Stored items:

□ □ □ □

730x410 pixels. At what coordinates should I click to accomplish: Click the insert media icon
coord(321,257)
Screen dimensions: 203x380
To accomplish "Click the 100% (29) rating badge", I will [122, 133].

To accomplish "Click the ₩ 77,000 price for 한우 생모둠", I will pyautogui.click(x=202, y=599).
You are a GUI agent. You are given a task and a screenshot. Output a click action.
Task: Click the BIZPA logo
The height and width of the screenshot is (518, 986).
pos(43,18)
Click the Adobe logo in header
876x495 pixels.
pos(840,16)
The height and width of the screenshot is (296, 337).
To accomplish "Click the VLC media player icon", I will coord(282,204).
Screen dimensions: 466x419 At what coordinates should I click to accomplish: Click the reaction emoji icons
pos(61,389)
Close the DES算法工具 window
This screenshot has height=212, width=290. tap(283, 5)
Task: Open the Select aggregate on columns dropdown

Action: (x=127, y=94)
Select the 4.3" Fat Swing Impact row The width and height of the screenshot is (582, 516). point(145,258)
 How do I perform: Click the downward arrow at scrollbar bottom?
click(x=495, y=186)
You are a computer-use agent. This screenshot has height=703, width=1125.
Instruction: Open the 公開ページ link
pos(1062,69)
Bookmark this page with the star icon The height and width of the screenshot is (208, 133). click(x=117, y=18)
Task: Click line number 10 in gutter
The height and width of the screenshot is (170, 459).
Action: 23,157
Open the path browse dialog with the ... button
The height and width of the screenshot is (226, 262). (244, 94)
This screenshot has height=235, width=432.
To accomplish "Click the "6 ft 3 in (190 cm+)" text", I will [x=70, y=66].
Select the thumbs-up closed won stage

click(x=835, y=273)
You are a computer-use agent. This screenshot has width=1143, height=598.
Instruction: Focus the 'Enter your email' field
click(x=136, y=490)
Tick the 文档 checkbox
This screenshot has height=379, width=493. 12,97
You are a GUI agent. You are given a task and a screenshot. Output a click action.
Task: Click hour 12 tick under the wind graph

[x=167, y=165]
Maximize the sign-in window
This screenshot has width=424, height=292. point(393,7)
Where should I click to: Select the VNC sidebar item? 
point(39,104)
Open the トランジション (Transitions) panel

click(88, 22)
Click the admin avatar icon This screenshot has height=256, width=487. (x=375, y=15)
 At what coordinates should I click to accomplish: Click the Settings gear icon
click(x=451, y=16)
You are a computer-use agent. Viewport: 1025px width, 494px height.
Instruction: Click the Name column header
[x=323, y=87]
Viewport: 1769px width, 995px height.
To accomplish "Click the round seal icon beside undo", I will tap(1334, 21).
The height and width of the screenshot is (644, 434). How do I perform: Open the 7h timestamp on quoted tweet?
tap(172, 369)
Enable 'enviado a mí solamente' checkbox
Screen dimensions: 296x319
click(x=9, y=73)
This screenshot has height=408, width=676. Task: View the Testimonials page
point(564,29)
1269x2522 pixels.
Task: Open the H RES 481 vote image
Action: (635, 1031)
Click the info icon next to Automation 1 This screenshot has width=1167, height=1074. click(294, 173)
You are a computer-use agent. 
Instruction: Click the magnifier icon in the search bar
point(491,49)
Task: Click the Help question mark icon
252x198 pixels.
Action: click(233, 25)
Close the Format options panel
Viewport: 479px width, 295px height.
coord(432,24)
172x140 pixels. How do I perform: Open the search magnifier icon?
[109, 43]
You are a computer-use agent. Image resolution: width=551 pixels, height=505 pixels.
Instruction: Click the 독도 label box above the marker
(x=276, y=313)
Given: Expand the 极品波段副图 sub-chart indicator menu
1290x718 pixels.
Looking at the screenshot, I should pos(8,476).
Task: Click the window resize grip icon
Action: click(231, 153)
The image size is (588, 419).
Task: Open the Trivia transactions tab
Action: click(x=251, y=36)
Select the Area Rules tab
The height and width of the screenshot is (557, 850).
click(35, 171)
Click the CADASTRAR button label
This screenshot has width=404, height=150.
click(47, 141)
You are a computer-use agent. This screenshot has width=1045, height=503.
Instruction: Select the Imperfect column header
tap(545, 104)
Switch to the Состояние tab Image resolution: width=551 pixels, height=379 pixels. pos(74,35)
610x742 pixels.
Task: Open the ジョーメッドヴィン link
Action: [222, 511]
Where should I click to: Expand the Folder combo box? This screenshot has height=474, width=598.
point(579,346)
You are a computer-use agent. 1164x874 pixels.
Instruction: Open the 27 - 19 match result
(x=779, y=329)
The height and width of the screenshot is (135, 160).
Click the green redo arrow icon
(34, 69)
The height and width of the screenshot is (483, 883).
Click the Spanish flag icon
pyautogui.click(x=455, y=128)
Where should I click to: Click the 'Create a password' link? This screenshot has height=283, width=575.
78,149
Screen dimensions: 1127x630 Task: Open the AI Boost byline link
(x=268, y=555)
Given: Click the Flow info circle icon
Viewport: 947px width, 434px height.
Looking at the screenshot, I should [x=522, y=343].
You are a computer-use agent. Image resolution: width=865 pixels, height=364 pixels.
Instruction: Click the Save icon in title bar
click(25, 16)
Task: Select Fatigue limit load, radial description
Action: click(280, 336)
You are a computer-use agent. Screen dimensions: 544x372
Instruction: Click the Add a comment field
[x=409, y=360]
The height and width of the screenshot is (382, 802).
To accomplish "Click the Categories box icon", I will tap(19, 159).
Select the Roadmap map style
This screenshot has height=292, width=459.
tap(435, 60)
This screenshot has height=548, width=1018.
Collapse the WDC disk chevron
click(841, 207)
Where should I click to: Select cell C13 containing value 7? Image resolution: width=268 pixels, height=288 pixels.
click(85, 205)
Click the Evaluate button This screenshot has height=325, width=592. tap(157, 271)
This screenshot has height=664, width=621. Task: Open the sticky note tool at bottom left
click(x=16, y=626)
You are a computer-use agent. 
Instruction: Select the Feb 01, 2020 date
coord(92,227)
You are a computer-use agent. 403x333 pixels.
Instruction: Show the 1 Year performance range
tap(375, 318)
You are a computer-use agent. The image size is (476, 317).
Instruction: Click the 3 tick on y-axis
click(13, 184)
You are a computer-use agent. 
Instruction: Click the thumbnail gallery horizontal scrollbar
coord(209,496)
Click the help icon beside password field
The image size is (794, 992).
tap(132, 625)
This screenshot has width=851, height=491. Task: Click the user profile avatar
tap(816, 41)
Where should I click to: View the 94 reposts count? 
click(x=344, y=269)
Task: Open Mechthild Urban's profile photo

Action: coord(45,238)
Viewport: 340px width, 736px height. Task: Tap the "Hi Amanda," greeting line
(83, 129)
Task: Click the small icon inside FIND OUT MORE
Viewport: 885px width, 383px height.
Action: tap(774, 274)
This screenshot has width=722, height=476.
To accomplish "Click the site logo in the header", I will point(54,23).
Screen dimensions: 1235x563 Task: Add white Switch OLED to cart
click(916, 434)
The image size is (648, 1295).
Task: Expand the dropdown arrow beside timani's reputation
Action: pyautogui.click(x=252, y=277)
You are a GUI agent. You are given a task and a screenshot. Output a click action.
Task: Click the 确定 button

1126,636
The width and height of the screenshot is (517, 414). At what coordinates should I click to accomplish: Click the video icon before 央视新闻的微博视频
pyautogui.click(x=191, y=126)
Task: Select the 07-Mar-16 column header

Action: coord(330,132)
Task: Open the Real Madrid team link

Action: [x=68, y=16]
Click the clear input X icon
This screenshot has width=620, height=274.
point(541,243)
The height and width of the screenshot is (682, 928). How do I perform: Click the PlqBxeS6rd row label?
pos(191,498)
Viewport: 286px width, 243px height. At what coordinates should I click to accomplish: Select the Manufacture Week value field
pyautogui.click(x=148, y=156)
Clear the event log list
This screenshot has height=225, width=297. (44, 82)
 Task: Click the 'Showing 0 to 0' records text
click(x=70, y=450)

□ □ □ □

About this task:
Set the records above down again. Match them exactly.

Exercise response:
730x410 pixels. At what coordinates should I click to accomplish: Click the insert media icon
coord(321,257)
Screen dimensions: 203x380
To accomplish "Click the 100% (29) rating badge", I will [122, 133].

To accomplish "Click the ₩ 77,000 price for 한우 생모둠", I will pyautogui.click(x=202, y=599).
You are a GUI agent. You are given a task and a screenshot. Output a click action.
Task: Click the BIZPA logo
The height and width of the screenshot is (518, 986).
pos(43,18)
Click the Adobe logo in header
876x495 pixels.
pos(840,16)
The height and width of the screenshot is (296, 337).
To accomplish "Click the VLC media player icon", I will coord(282,204).
Screen dimensions: 466x419 At what coordinates should I click to accomplish: Click the reaction emoji icons
pos(61,389)
Close the DES算法工具 window
This screenshot has height=212, width=290. tap(283, 5)
Task: Open the Select aggregate on columns dropdown

Action: (x=127, y=94)
Select the 4.3" Fat Swing Impact row The width and height of the screenshot is (582, 516). point(145,258)
 How do I perform: Click the downward arrow at scrollbar bottom?
click(x=495, y=186)
You are a computer-use agent. This screenshot has height=703, width=1125.
Instruction: Open the 公開ページ link
pos(1062,69)
Bookmark this page with the star icon The height and width of the screenshot is (208, 133). click(x=117, y=18)
Task: Click line number 10 in gutter
The height and width of the screenshot is (170, 459).
Action: 23,157
Open the path browse dialog with the ... button
The height and width of the screenshot is (226, 262). (244, 94)
This screenshot has height=235, width=432.
To accomplish "Click the "6 ft 3 in (190 cm+)" text", I will [x=70, y=66].
Select the thumbs-up closed won stage

click(x=835, y=273)
You are a computer-use agent. This screenshot has width=1143, height=598.
Instruction: Focus the 'Enter your email' field
click(x=136, y=490)
Tick the 文档 checkbox
This screenshot has height=379, width=493. 12,97
You are a GUI agent. You are given a task and a screenshot. Output a click action.
Task: Click hour 12 tick under the wind graph

[x=167, y=165]
Maximize the sign-in window
This screenshot has width=424, height=292. point(393,7)
Where should I click to: Select the VNC sidebar item? 
point(39,104)
Open the トランジション (Transitions) panel

click(88, 22)
Click the admin avatar icon This screenshot has height=256, width=487. (x=375, y=15)
 At what coordinates should I click to accomplish: Click the Settings gear icon
click(x=451, y=16)
You are a computer-use agent. Viewport: 1025px width, 494px height.
Instruction: Click the Name column header
[x=323, y=87]
Viewport: 1769px width, 995px height.
To accomplish "Click the round seal icon beside undo", I will tap(1334, 21).
The height and width of the screenshot is (644, 434). How do I perform: Open the 7h timestamp on quoted tweet?
tap(172, 369)
Enable 'enviado a mí solamente' checkbox
Screen dimensions: 296x319
click(x=9, y=73)
This screenshot has height=408, width=676. Task: View the Testimonials page
point(564,29)
1269x2522 pixels.
Task: Open the H RES 481 vote image
Action: (635, 1031)
Click the info icon next to Automation 1 This screenshot has width=1167, height=1074. click(294, 173)
You are a computer-use agent. 
Instruction: Click the magnifier icon in the search bar
point(491,49)
Task: Click the Help question mark icon
252x198 pixels.
Action: click(233, 25)
Close the Format options panel
Viewport: 479px width, 295px height.
coord(432,24)
172x140 pixels. How do I perform: Open the search magnifier icon?
[109, 43]
You are a computer-use agent. Image resolution: width=551 pixels, height=505 pixels.
Instruction: Click the 독도 label box above the marker
(x=276, y=313)
Given: Expand the 极品波段副图 sub-chart indicator menu
1290x718 pixels.
Looking at the screenshot, I should pos(8,476).
Task: Click the window resize grip icon
Action: click(231, 153)
The image size is (588, 419).
Task: Open the Trivia transactions tab
Action: click(x=251, y=36)
Select the Area Rules tab
The height and width of the screenshot is (557, 850).
click(35, 171)
Click the CADASTRAR button label
This screenshot has width=404, height=150.
click(47, 141)
You are a computer-use agent. This screenshot has width=1045, height=503.
Instruction: Select the Imperfect column header
tap(545, 104)
Switch to the Состояние tab Image resolution: width=551 pixels, height=379 pixels. pos(74,35)
610x742 pixels.
Task: Open the ジョーメッドヴィン link
Action: [222, 511]
Where should I click to: Expand the Folder combo box? This screenshot has height=474, width=598.
point(579,346)
You are a computer-use agent. 1164x874 pixels.
Instruction: Open the 27 - 19 match result
(x=779, y=329)
The height and width of the screenshot is (135, 160).
Click the green redo arrow icon
(34, 69)
The height and width of the screenshot is (483, 883).
Click the Spanish flag icon
pyautogui.click(x=455, y=128)
Where should I click to: Click the 'Create a password' link? This screenshot has height=283, width=575.
78,149
Screen dimensions: 1127x630 Task: Open the AI Boost byline link
(x=268, y=555)
Given: Click the Flow info circle icon
Viewport: 947px width, 434px height.
Looking at the screenshot, I should [x=522, y=343].
You are a computer-use agent. Image resolution: width=865 pixels, height=364 pixels.
Instruction: Click the Save icon in title bar
click(25, 16)
Task: Select Fatigue limit load, radial description
Action: click(280, 336)
You are a computer-use agent. Screen dimensions: 544x372
Instruction: Click the Add a comment field
[x=409, y=360]
The height and width of the screenshot is (382, 802).
To accomplish "Click the Categories box icon", I will tap(19, 159).
Select the Roadmap map style
This screenshot has height=292, width=459.
tap(435, 60)
This screenshot has height=548, width=1018.
Collapse the WDC disk chevron
click(841, 207)
Where should I click to: Select cell C13 containing value 7? Image resolution: width=268 pixels, height=288 pixels.
click(85, 205)
Click the Evaluate button This screenshot has height=325, width=592. tap(157, 271)
This screenshot has height=664, width=621. Task: Open the sticky note tool at bottom left
click(x=16, y=626)
You are a computer-use agent. 
Instruction: Select the Feb 01, 2020 date
coord(92,227)
You are a computer-use agent. 403x333 pixels.
Instruction: Show the 1 Year performance range
tap(375, 318)
You are a computer-use agent. The image size is (476, 317).
Instruction: Click the 3 tick on y-axis
click(13, 184)
You are a computer-use agent. 
Instruction: Click the thumbnail gallery horizontal scrollbar
coord(209,496)
Click the help icon beside password field
The image size is (794, 992).
tap(132, 625)
This screenshot has width=851, height=491. Task: Click the user profile avatar
tap(816, 41)
Where should I click to: View the 94 reposts count? 
click(x=344, y=269)
Task: Open Mechthild Urban's profile photo

Action: coord(45,238)
Viewport: 340px width, 736px height. Task: Tap the "Hi Amanda," greeting line
(83, 129)
Task: Click the small icon inside FIND OUT MORE
Viewport: 885px width, 383px height.
Action: tap(774, 274)
This screenshot has width=722, height=476.
To accomplish "Click the site logo in the header", I will point(54,23).
Screen dimensions: 1235x563 Task: Add white Switch OLED to cart
click(916, 434)
The image size is (648, 1295).
Task: Expand the dropdown arrow beside timani's reputation
Action: pyautogui.click(x=252, y=277)
You are a GUI agent. You are given a task and a screenshot. Output a click action.
Task: Click the 确定 button

1126,636
The width and height of the screenshot is (517, 414). At what coordinates should I click to accomplish: Click the video icon before 央视新闻的微博视频
pyautogui.click(x=191, y=126)
Task: Select the 07-Mar-16 column header

Action: coord(330,132)
Task: Open the Real Madrid team link

Action: [x=68, y=16]
Click the clear input X icon
This screenshot has width=620, height=274.
point(541,243)
The height and width of the screenshot is (682, 928). How do I perform: Click the PlqBxeS6rd row label?
pos(191,498)
Viewport: 286px width, 243px height. At what coordinates should I click to accomplish: Select the Manufacture Week value field
pyautogui.click(x=148, y=156)
Clear the event log list
This screenshot has height=225, width=297. (44, 82)
 Task: Click the 'Showing 0 to 0' records text
click(x=70, y=450)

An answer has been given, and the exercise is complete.